# -ᄂ다  vs -고 있어



## Jgon

What's the difference in use between the two? I know that -ᄂ다 is present narrative and -고 있어 is present progressive but -ᄂ다  was also described as saying an action as it's happening. Aren't the two kind of the same thing?


----------



## Environmentalist

Wow, this is a very hard question to answer.
I think I need Korean grammar experts, but I'll just give you a brief explanation.

I'll jump to the conclusion first.
The both expressions could sound very similar, but usually used in different contexts.

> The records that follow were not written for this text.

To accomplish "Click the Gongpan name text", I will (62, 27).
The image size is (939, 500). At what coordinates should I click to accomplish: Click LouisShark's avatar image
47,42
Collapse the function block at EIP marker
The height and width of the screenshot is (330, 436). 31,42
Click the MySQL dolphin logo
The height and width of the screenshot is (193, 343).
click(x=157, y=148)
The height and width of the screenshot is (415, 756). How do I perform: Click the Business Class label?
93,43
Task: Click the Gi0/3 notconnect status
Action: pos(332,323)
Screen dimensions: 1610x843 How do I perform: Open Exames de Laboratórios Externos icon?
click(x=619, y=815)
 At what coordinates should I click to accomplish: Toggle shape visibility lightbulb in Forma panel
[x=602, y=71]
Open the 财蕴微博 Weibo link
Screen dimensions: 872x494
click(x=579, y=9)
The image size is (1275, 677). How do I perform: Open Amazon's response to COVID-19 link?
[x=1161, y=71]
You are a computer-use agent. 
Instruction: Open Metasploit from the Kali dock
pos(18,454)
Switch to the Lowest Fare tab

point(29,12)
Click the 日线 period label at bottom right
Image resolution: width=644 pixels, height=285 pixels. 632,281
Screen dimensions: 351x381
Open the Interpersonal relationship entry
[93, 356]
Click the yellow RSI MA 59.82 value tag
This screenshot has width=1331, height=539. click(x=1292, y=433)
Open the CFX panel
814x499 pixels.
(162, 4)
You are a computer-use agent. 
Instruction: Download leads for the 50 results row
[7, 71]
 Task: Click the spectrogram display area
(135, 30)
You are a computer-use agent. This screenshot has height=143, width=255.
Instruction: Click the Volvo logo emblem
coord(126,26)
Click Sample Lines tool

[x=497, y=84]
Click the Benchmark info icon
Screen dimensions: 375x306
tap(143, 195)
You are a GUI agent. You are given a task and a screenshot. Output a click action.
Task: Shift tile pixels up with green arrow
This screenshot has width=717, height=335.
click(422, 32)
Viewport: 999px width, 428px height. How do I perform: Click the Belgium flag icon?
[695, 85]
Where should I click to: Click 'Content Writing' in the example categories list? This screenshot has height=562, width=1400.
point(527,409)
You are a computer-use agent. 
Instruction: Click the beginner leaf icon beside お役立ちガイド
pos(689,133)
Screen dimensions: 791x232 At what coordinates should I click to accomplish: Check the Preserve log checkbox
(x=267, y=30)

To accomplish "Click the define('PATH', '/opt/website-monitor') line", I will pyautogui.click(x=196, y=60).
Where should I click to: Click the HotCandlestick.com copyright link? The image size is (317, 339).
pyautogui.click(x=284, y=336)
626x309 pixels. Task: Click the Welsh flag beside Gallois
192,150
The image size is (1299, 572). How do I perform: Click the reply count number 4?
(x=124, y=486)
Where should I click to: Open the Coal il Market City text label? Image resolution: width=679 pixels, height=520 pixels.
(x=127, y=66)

As you mentioned in your question, '~하고 있어' is an exactly same expression as 'be ~ing'.
You are telling someone that somebody is doing something.
The thing is '-ㄴ 다' can be also used to describe something happening now.
But it basically focuses more on what is a current or recent state of someone or something.
You are just giving a narration or description. You are not describing the exact action going on.

On a side note, there is a more frequently used pattern in a certain situation.
Here are some sample cases. ( c.f. more frequently used > less frequently used )
When it is snowing now: 지금 눈 온다 > 지금 눈 오고 있어 (But this is heard quite often as well)
When a phone is rining: 전화 온다 > 전화 오고 있어
When you are now working out for 3 hours: 나는 3시간 동안 운동하고 있어 > 나는 3시간 동안 운동한다 (Actually, this means you work out for 3 hours)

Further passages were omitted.